Seitenauszug:
Kein Anschlag, sondern Geldmacherei!
Außerdem sind noch mehrere von den Leuten die den Anschlag verübt haben sollen am Leben, 
wie soll das denn gehen? Und das mit dem Pentagon.... Nya, mir egal was die Ammis machen...


----------



## Thorrak Dun Morogh (23. Juli 2008)

Es war ein Anschlag.

Die Verschwörungstheorien sind absolut haltlos.


----------



## bl00ddr41ner (23. Juli 2008)

Anschlag.

kann mir einfach nicht vorstellen , das die U.S. so krank sind , um soetwas zu planen un inszenieren...obwohll , doch , garnicht mal so unwahrscheinlich :mhhh:

trotzdem , Anschlag.



> Außerdem sind noch mehrere von den Leuten die den Anschlag verübt haben sollen am Leben



o0 wer denn?


----------



## riesentrolli (23. Juli 2008)

Angezeigtes Material:
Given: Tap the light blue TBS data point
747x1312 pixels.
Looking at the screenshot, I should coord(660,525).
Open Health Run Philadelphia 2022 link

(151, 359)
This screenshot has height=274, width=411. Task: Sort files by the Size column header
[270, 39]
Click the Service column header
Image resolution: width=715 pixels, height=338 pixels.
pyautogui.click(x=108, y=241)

* * *

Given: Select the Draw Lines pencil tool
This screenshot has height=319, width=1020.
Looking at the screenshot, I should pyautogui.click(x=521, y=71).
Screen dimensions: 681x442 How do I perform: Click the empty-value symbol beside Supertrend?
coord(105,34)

Aufgaben:
[A] Zitieren Sie aus dem Seitenauszug alles von „## bl00ddr41ner (23.“ bis hinunter zu „trotzdem , Anschlag.“.
[B] Nennen Sie alle Benutzernamen, die im Seitenauszug in den Überschriften der Beiträge stehen.
[C] Wie bewertet Thorrak Dun Morogh laut Seitenauszug die Verschwörungstheorien?
Stützen Sie sich ausschließlich auf den Seitenauszug.

Ausgearbeitete Lösungen:
[A]
## bl00ddr41ner (23. Juli 2008)

Anschlag.

kann mir einfach nicht vorstellen , das die U.S. so krank sind , um soetwas zu planen un inszenieren...obwohll , doch , garnicht mal so unwahrscheinlich :mhhh:

trotzdem , Anschlag.

[B] Thorrak Dun Morogh, bl00ddr41ner, riesentrolli

[C] Als absolut haltlos.